Payback?

More arrests have taken place in the Ergenekon case of a criminal gang charged with assassinations of public figures and plotting to overthrow the elected government. The criminal network is suspected to have links in the Turkish military and bureaucracy. This time, the dragnet pulled in two senior officials of a Turkish political party, a former university rector and the chief columnist of a daily newspaper — all known for their neo-nationalism and ultra-secularism. Most curious was the arrest of Ilhan Selcuk, chief columnist for Cumhuriyet newspaper, who is in his 80s. All were arrested in 4 am raids on their homes. Click here for an article on the latest arrests.

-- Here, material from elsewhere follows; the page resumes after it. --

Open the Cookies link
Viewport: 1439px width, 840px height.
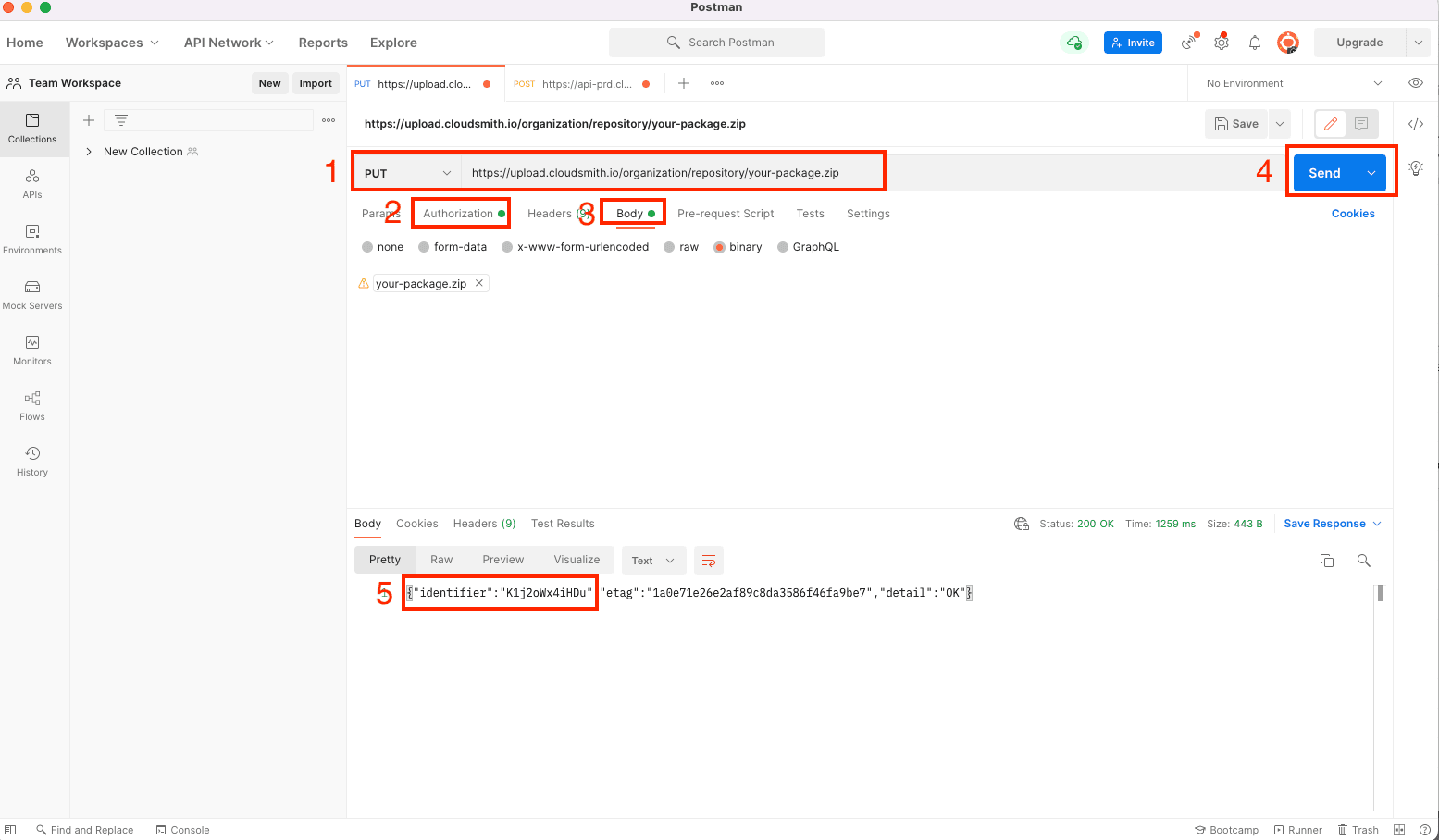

A number of other journalists were among those detained on Friday: Ulusal Kanal Television Channel’s Editor-in-Chief Fethi Ilsever, Aydinlik Magazine Editor-in-Chief Serhan Bolluk, and journalist Adnan Akfirat.

ilhanan.gifIlhan Selcuk (Photo from Radikal)

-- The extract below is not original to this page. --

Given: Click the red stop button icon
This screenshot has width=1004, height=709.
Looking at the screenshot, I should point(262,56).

Some of the people arrested in the Ergenekon case have long been known to operate on the far edge of legality and some were known for their intimidation and harassment tactics. But the arrest of journalists like Ilhan Selcuk seem to some to be fishing too deep. Some are asking if this isn’t AKP’s payback for the indictment to close the party — dragging anyone that opposed them in the past into the Ergenekon dragnet. No one I know has seen the charges against Selcuk. He has been an outspoken opponent of AKP in his columns. But under the system of free speech that AKP claims to want, by itself that shouldn’t be grounds for arrest. Of course, Eren Keskin has just been sentenced to jail for making a common political analysis at a conference (she is accused under Article 301 of insulting the army), an event that received almost more attention in the New York Times than in the Turkish press. There was no pushback from the AKP on Keskin’s situation, even though it was clearly a free speech issue.

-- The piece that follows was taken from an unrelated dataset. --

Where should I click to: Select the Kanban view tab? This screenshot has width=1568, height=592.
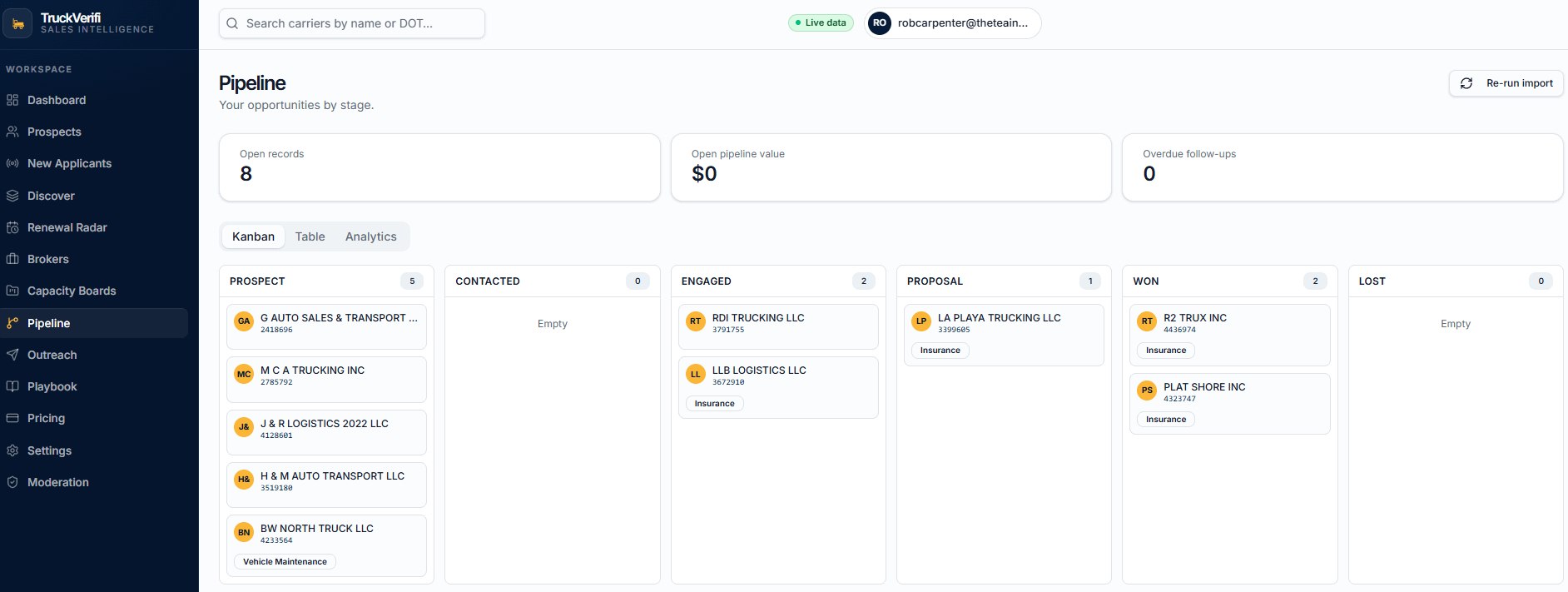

The AKP has an opportunity now to show that it really understands what freedom of speech and a liberal constitution mean. So far, it has shown itself unwilling to apply those principles to anyone but itself. AKP accepted the Constitutional Court’s attempt to shut down the Kurdish DPT, a party in parliament, but when it was the AKP facing a ban, they said that was wrong. AKP has shelved changing the infamous Article 301 of the penal Code that criminalizes insulting Turkishness (and has turned a blind eye to its application, eg in the Keskin case), but had no problem this week in immediately attempting to change the constitution to make it harder to close political parties. Is it now rounding up its enemies? That would be a shame because it would discredit not only AKP’s liberalization program, but also undermine the very important Ergenekon case by dragging it into the ideological mud.